おう、前置きが長くなりました。ここからです。

<感想ファイル 3 メールにて拝受>

小説読ませていただきました。

うまいもんだなあと、まず思いましたね。もう(当たり前だけど)、すっかりプロフェッショナルの域ですね。いつも思っているようなことが、ちゃんとしたストーリーになっているところが、えらい(なんてのじゃ褒めてることになりませんね)。この前いくつか気がついたような、細かい語句の点でも、今回はひとつもありませんでした。

月曜に受け取って火曜日に一瞬にして読みました(本一冊一日で読むの何年ぶりだろう)。
あえて言えば、ほんとに些細なことですが、ああいうシチュエイションで高校生に名刺渡すだろうか、携帯電話の番号書きそえるだろうか、などと思いはいたしました。あ、あと、高校生にしてはずいぶん大人びているなとも思いましたが、ま、これは多分しょうがないことですよね。
で、いやあ面白かったです、って感想をすぐに送ろうと思ったんですが、それじゃあんまり芸がないし(芸なんてなくてもいいんですけど)、二三日したらどう思うだろうかちょっと待ってみました。

ま、基本的には変わらないんですけど、なんと言いますか、高校生のイノセンスが絶対善として扱われているような気がしてきました。こっちの世界はいろいろあって大変だと、作者はわかってる。あっちの世界について、しかし作者は何を知っているのだろうか、と。

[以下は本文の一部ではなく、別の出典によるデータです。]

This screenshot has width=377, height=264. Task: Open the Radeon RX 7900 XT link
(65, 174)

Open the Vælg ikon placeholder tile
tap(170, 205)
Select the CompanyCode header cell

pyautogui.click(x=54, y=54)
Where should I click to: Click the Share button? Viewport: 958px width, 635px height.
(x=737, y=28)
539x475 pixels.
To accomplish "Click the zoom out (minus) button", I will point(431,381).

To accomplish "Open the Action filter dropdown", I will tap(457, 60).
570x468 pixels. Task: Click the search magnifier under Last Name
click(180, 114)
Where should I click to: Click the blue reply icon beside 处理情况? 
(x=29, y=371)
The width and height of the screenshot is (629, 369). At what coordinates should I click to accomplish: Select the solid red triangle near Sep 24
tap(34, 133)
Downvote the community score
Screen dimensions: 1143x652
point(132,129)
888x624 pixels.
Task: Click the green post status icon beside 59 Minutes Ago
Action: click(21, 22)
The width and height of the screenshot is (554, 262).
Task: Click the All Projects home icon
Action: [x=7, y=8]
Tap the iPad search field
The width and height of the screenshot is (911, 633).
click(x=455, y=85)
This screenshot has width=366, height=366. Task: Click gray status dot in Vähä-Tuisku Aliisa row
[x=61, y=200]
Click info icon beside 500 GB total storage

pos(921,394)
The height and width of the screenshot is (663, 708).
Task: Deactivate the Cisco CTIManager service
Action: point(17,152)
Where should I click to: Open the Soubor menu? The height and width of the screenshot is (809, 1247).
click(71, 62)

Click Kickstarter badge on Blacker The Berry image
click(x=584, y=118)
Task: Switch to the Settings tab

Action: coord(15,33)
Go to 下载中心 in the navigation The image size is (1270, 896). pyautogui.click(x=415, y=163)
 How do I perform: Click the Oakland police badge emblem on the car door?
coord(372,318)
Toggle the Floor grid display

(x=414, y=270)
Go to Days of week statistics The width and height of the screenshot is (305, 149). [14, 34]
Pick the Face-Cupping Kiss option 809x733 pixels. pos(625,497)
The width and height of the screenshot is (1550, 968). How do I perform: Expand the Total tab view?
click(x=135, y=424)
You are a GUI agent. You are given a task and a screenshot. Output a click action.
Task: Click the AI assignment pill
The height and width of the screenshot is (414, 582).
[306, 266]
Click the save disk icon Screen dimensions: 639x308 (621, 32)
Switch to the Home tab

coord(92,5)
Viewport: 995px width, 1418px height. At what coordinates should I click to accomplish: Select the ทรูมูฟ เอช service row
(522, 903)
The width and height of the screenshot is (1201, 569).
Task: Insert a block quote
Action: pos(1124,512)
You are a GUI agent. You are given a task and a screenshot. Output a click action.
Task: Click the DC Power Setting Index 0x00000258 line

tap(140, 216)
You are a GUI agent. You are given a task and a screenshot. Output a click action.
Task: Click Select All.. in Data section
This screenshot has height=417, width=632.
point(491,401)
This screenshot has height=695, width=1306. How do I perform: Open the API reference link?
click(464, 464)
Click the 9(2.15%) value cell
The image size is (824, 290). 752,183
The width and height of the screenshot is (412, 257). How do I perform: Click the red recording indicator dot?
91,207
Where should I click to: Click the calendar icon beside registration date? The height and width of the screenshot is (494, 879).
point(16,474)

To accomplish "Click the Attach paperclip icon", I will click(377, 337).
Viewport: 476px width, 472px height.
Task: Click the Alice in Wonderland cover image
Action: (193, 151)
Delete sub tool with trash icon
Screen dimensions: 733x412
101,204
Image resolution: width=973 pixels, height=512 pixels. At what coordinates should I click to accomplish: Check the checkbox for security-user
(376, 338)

作者が言語的にそっちの世界を肯定しちゃうってのはもちろん山田さんの敢えてするところではないのでしょうし、それは当然なのだと思いますけれど、なんと言うのかなあ、そっちの世界が、(う。前のにも同じようなこと書きました。つくづく同じことばかりしか考えられないのだなあ)ある程度相対化されているように見えた方が、奥が深いような印象を与えたのではないかと思います。

あるいは、こっちの世界とそっちの世界がもっと平等に扱われていた方がよかった、と言うべきか。などと書きはしても、じゃあ具体的にどうすればよいのだということになると、I5からないんですけれど。

しかしこの点に関しては(十分予想される)反論をお待ちします。

私の好みとしては、小説内小説(?)がもっと外の部分と密接に関係づけられていた方が好きです。枠にかこまれたところを読むのって、外のことを忘れちゃいけないのだから、負荷が大きいですよね。その負荷に値するくらいには、ということです。もっとも、小説家本人が登場することで報われているとは言えますけれど(うまいよなあ)。

きっと前のより多くの読者を獲得するのではないかと思いますが、今のところはいかがでしょう?

××も、いいですね。しかし、今の人は全然読んでる気配もないわけだから、今の日本での作家の寿命は、たかだか30年くらいということなのかも知れません。

全然関係ないですが、日本で××をちゃんと研究してる人、一人か二人じゃないかと思います。訴えられたりして。